Minimum detectable effect size for main outcomes (accounting for sample
design and clustering)
The study as proposed utilizes a minimum detectable effect size of a roughly 12% reduction in evictions (at a current baseline rate of 50%, as estimated by the LSP). In practical terms, this effect size would result in at least 11 fewer evictions per year for clients of the LSP. Determining what an appropriate effect size would be is often less of a question of pure statistics than one of values and subject matter expertise. From a statistics standpoint, higher sample sizes and smaller MDEs are always a useful goal, however, aiming for smaller effect sizes often comes with practical costs. Enrolling individuals in a treatment group often entails some type of expenditure of resources, which should be balanced against the potential benefits of a treatment when the actual impacts of a policy are unknown. However, another important cost to consider in this instance is the increased time involved in evaluating the impact of the treatment. The rate at which subjects could enroll in the study is beyond the control of either the evaluators (the A2J Lab) or the LSP (Miami Legal Services). This means that to detect smaller effect sizes, we must wait for more individuals to enroll in the study, which may increase the financial needs to conduct the study. While we do not know if the treatment provides a benefit, thus the reason for conducting the study, determining an appropriate MDE relies on balancing the cost of missing an effect between a proposed MDE and a theoretical smaller MDE and the cost of increasing the length of the study, which may imposes funding burdens.

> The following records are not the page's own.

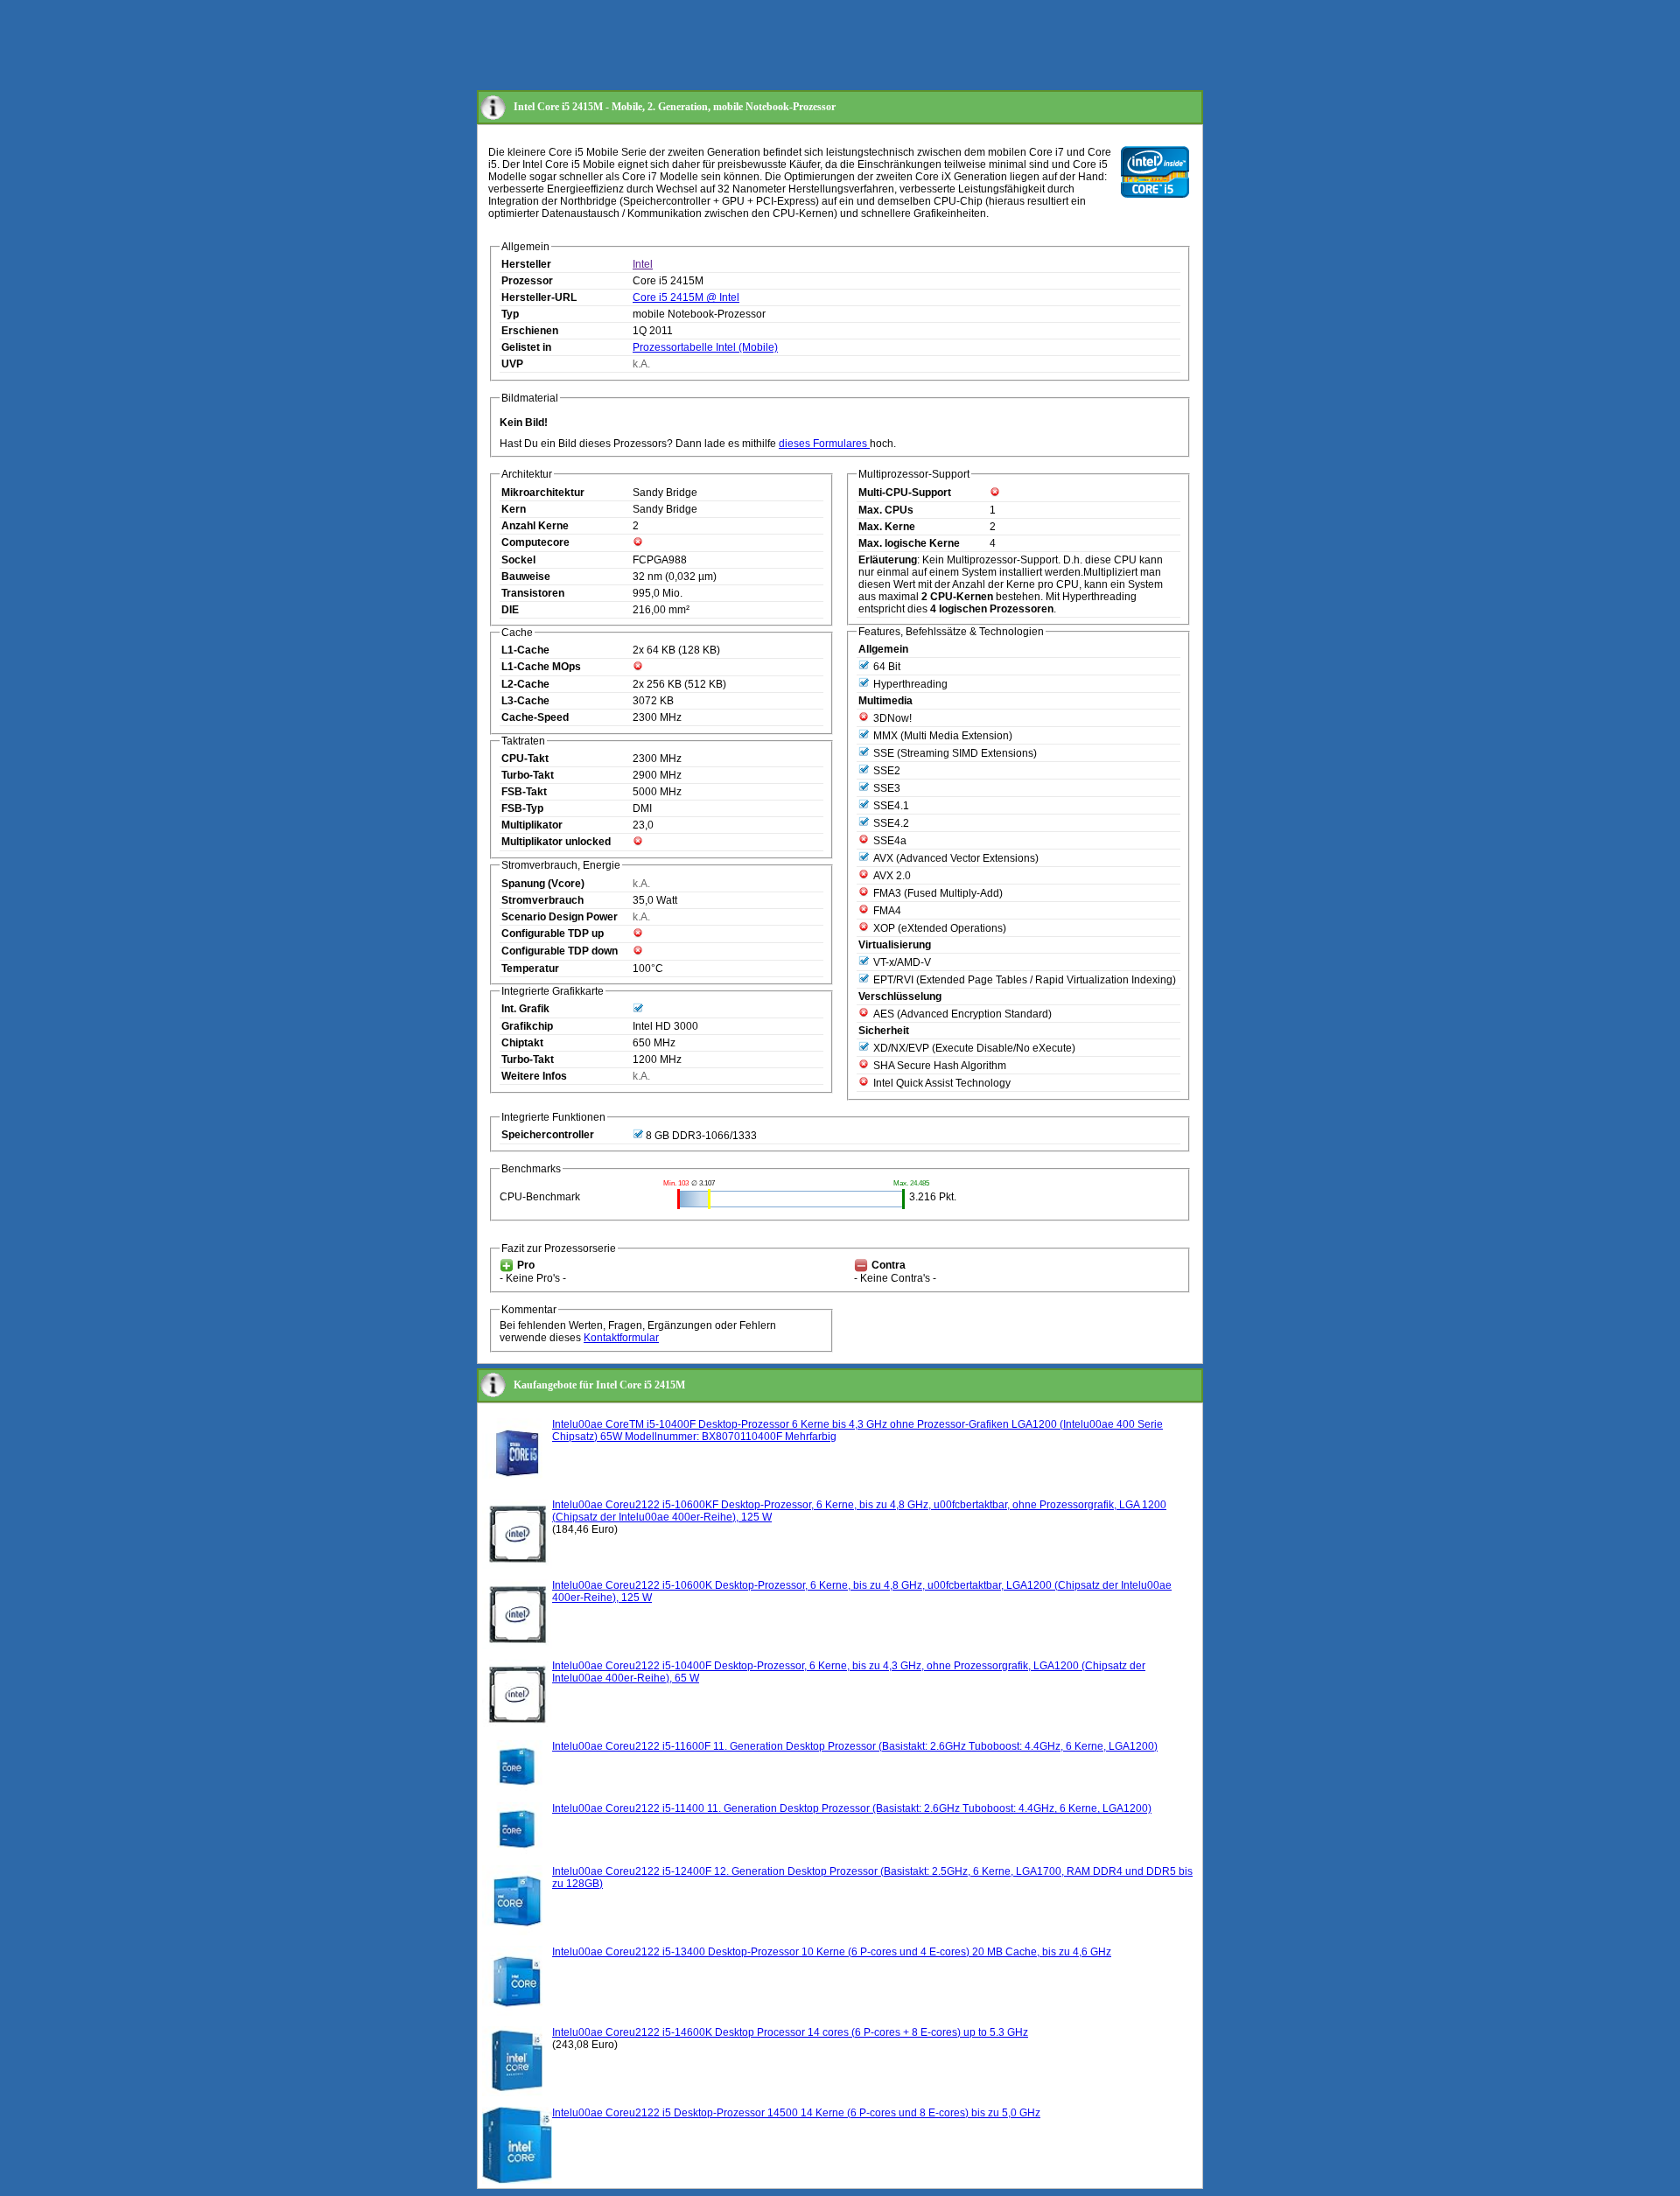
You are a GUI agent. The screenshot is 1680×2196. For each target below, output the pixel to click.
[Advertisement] (795, 46)
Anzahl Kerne (535, 526)
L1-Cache (525, 650)
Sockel (518, 560)
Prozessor (527, 281)
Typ (510, 314)
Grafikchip (527, 1026)
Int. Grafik (525, 1009)
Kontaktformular (621, 1338)
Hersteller (526, 264)
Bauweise (525, 576)
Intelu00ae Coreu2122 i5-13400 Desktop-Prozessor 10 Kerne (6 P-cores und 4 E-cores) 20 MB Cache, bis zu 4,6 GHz (831, 1952)
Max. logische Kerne (909, 543)
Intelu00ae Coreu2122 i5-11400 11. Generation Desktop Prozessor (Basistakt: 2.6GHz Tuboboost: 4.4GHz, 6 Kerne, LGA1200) (852, 1808)
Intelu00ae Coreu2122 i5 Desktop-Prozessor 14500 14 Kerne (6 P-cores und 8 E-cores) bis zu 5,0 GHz (796, 2113)
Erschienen (529, 331)
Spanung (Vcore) (542, 884)
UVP (512, 364)
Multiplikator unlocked (556, 842)
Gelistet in (526, 347)
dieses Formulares (824, 443)
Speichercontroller (547, 1135)
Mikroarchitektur (542, 492)
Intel (643, 264)
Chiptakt (522, 1043)
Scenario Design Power (559, 917)
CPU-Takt (525, 758)
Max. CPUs (886, 510)
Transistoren (532, 593)
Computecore (535, 542)
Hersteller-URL (539, 297)
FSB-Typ (522, 808)
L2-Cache (525, 684)
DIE (510, 610)
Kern (513, 509)
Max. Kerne (886, 527)
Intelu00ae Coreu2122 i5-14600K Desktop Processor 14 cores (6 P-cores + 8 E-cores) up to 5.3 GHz (790, 2032)
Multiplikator (532, 825)
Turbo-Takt (527, 775)
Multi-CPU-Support (904, 492)
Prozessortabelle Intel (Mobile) (705, 347)
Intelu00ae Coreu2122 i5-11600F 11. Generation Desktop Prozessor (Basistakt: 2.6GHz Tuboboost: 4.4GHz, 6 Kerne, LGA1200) (855, 1746)
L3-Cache (525, 701)
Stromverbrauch (542, 900)
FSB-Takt (524, 792)
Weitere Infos (534, 1076)
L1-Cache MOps (541, 667)
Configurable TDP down (559, 951)
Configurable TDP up (552, 933)
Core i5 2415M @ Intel (686, 297)
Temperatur (530, 968)
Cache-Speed (535, 717)
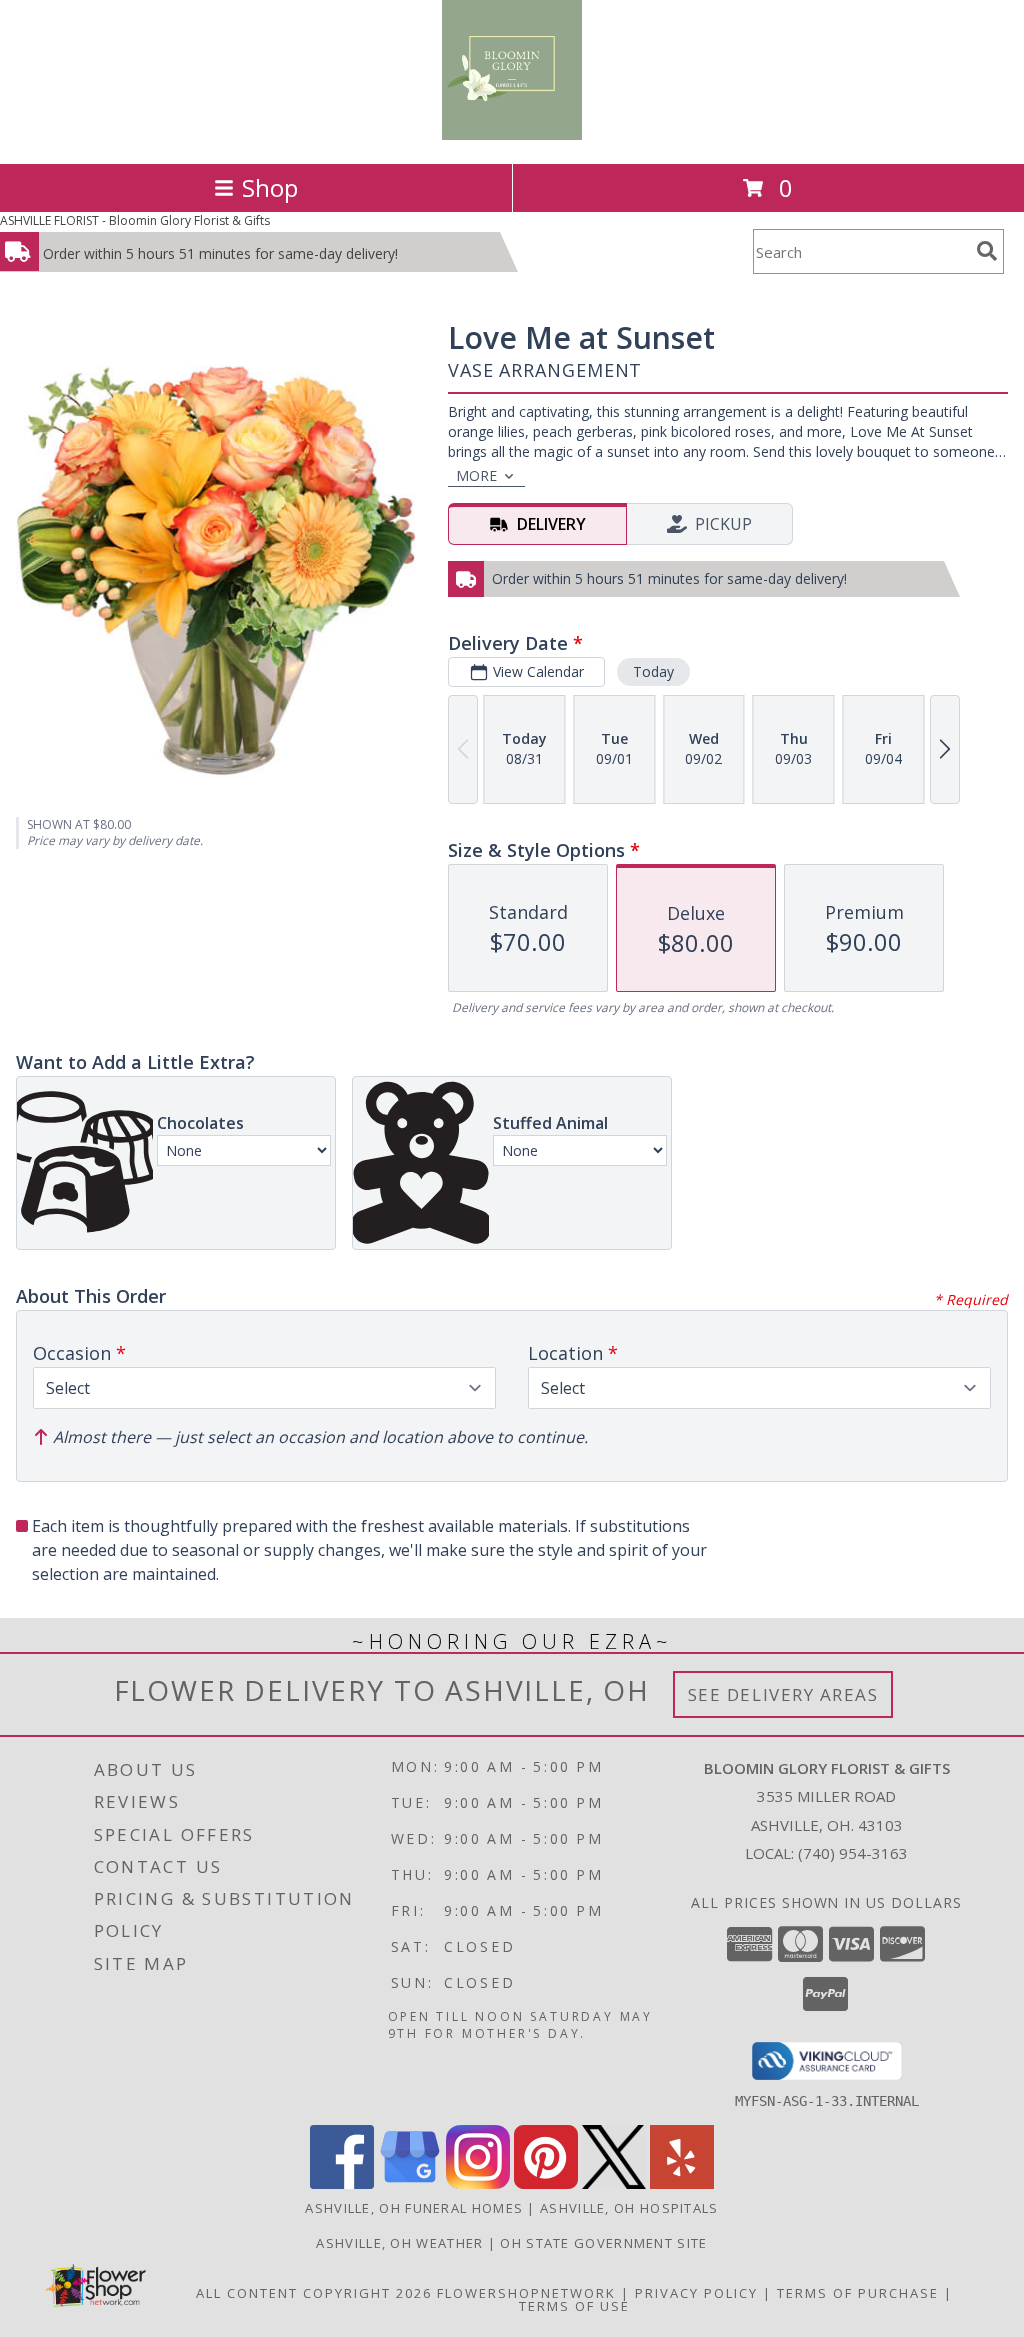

The power calculations illustrate 5 different study lengths and the power levels and MDEs associated with them. Using the baseline data we have, that for evictions, detecting an MDE of roughly 12% would require a study lasting two years. This MDE could be lowered to 10%, which would practically mean 9 fewer evictions per year. However, having enough power to detect the additional 2 fewer evictions per year would require an additional year be added to the length of the study. Reducing the MDE even farther, to 8.5%, would mean a difference in detecting an additional 3.25 evictions per year compared to an MDE of 12%, but it would require an additional two years be added to the length of the study. These calculations reflect a situation with a hypothetical baseline rate of 50%. As the baseline effect moves away from 50%, effect sizes become easier to detect, so this situation represents the most extreme difference between different study designs. At these levels, the additional power provided to the study do not justify the increase in time required to obtain them. Instead, a 12% MDE balances the needs to detect a meaningful treatment effect, 11 fewer evictions per year, against a reasonable timeline for the study. It is for that reason that the A2J lab believes that a two-year randomization period is an appropriate length for the study design.